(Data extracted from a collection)
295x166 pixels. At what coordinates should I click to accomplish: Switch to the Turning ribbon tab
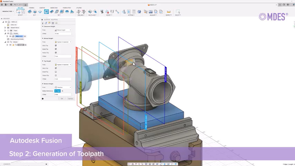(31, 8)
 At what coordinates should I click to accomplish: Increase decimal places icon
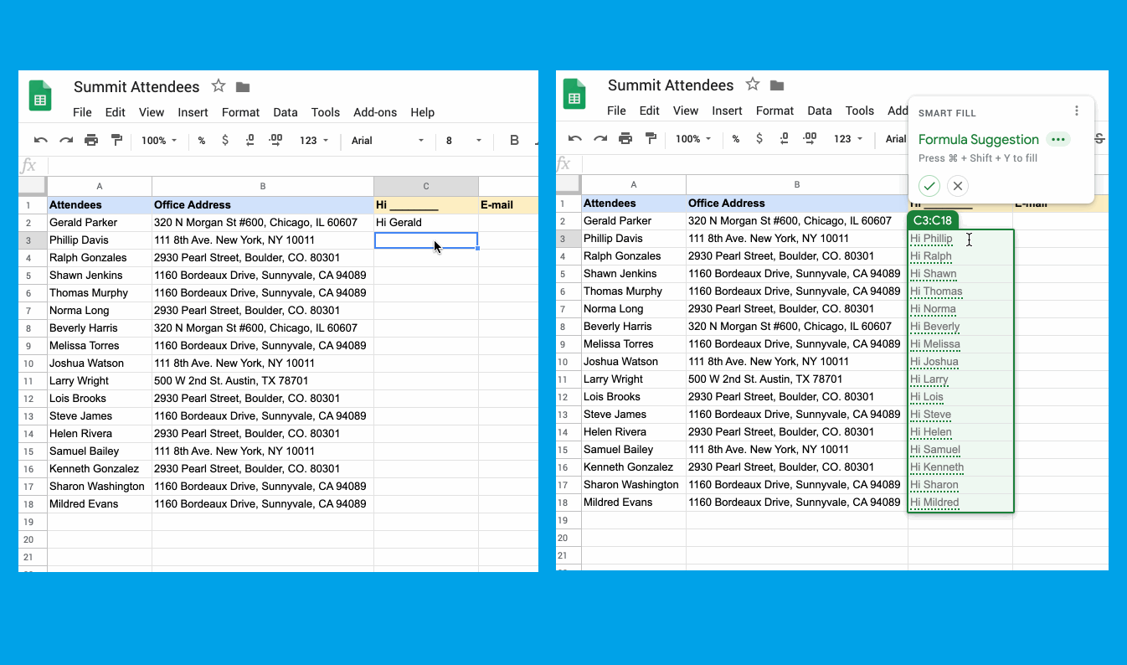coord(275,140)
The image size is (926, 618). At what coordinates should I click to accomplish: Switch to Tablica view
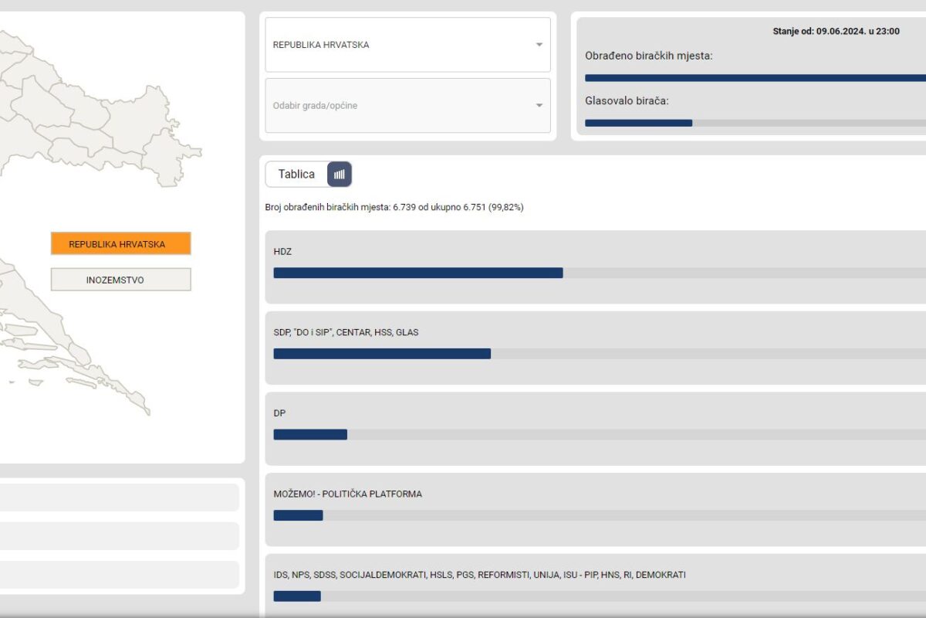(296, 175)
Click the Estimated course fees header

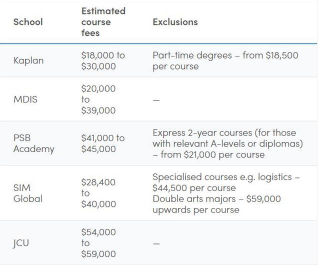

Try it: The output must match, line for line, the span from the line containing "At what coordinates should I click to accomplish: Increase" through the end of the data, with the pictures removed.

Response:
 At what coordinates should I click to accomplish: Increase decimal places icon
coord(275,140)
The image size is (926, 618). At what coordinates should I click to accomplish: Switch to Tablica view
(296, 175)
Click the Estimated course fees header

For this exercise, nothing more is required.